上あごのない状態で生まれた赤ちゃんも結構多く、その場合はミルクが出てしまって飲めないので早い目に手術をするという。

隣の赤ちゃんのおくるみからはみ出した足の指は6本あったし、ちょっとショッキングだったのは頬骨の片方がなく、顔の半分がガバっと開いてしまっている赤ちゃんの顔だった。
見てはいけないような気持ちになったけど私達親子も同じ場にいるのでお互い様だ。

「口唇口蓋裂の会」のパンフが置いてあった。
同じ障害をもつ親同士の交流はとても大切なものだと思う。

皆、当然のように健康で何の障害のない赤ちゃんを望んで出産したが、生まれた子にたまたま障害が見つかりその流れでここにいる。私も同じなんだ。

妊娠初期の段階で人の体は脊髄から出来ていき、お母さんのお腹の中で成長していくに従っておなか側の真ん中で通常は自然に閉じるものなのだが、なんらかの影響で上あごや鼻の部分が閉じない状態で誕生した場合口唇口蓋裂となるそうだ。

「妊娠7~8週目に何かありましたか?」と医師。

たしかに切迫流産しかかって薬を飲んだりしたけど、、
それが原因なのか??真相はわからない。

待ち時間、私の目の前を両手のない3歳位の女の子が楽しそうに走って行った。

他の子と追いかけっこをしていて、別段普通の女の子と変わらない。

こちらから見ると「手のない子」とどうしても思ってしまうが
彼女にとってはこの世に生を受けた時からそうなのであり、「この世はそういうもの」として今まで時間が経過しているものなのでこれが彼女にとっては自然な状態なのだ。

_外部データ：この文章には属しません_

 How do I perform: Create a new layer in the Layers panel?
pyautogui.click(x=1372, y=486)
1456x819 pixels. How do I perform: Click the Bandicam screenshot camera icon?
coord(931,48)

最初生まれた時に「あった」ものが事故や病気で「なくした」わけではない。

赤ちゃんの頃は幸も不幸もない真っ白な状態である。

自らの障害の事をどうとらえていくか?の心の部分に関しての意識については、
結局周りがつくっているものなのでは?と改めて思う。

他人の障害の詳細というのは当事者から聞かないともちろん分からないことだけど
一見同じような障害を持つ人でも「障害を(先天的に)持って生まれた人」と「健常で生まれたのにもかかわらず病気か何かで障害を負ってしまった人」は天と地の差があるほど違うように思った。

また後者の場合当然その時期にもよると思う。
障害を負ったのがなにもわからない赤ちゃんの時なのか子供の時なのか、思春期なのか。成人してからなのか・・・

こう書くと当たり前のように思われるかもしれないが、一般的に障害の種類によってひとまとめにくくられて扱われることは結構多い。

聴覚障害に関しては、先天的に聴こえない子と、
生まれた時は聴こえていて、ある程度母国語を聴いていた上で病気か何かで聴覚障害児となった子とでは言葉の習得方法などが違ってくる。

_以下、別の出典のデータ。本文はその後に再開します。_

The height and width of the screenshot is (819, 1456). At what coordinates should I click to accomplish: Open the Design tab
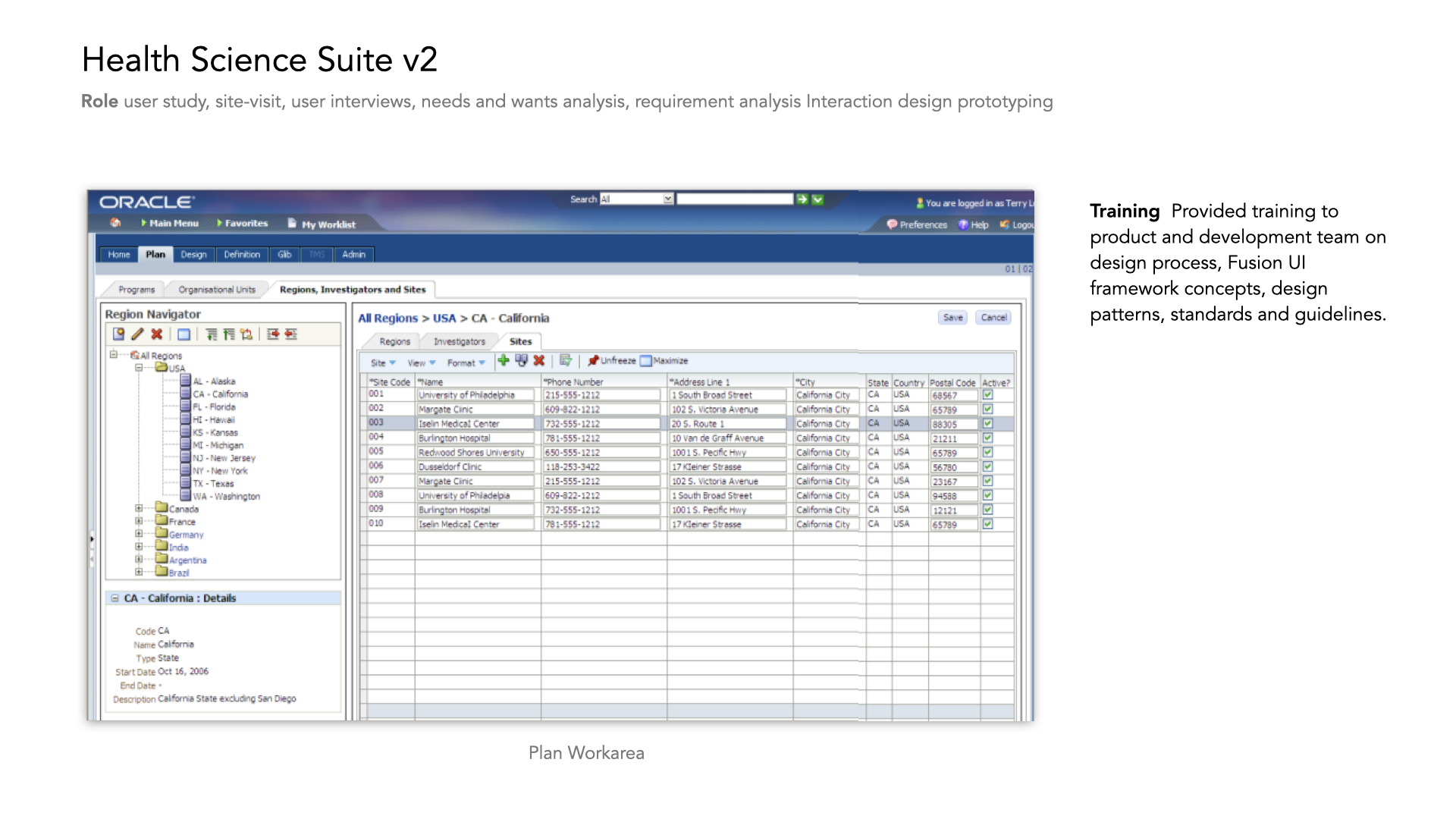[193, 255]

障害を持つ人はひとりひとり事情も違うのでその人に対するサポートは当然それぞれ違ったものになる。

ざっくりとした言い方かもしれないが、障害のあることで本人が悩み始めるのは大体学童期以降である。それまでの土台作りにあたる幼児期までの時期は特に、障害があろうがなかろうが楽しく明るく天真爛漫に育てるのが何よりも一番だと思う。

息子の場合は鼻の奇形だったけれど病名としては「口唇口蓋裂」とされた。
手術は10カ月の時にしましょうという事に決まった。

この形成手術と、聴覚障害と、、背骨の奇形もどうなるか。
ひとつひとつクリアにしていくしかなかった。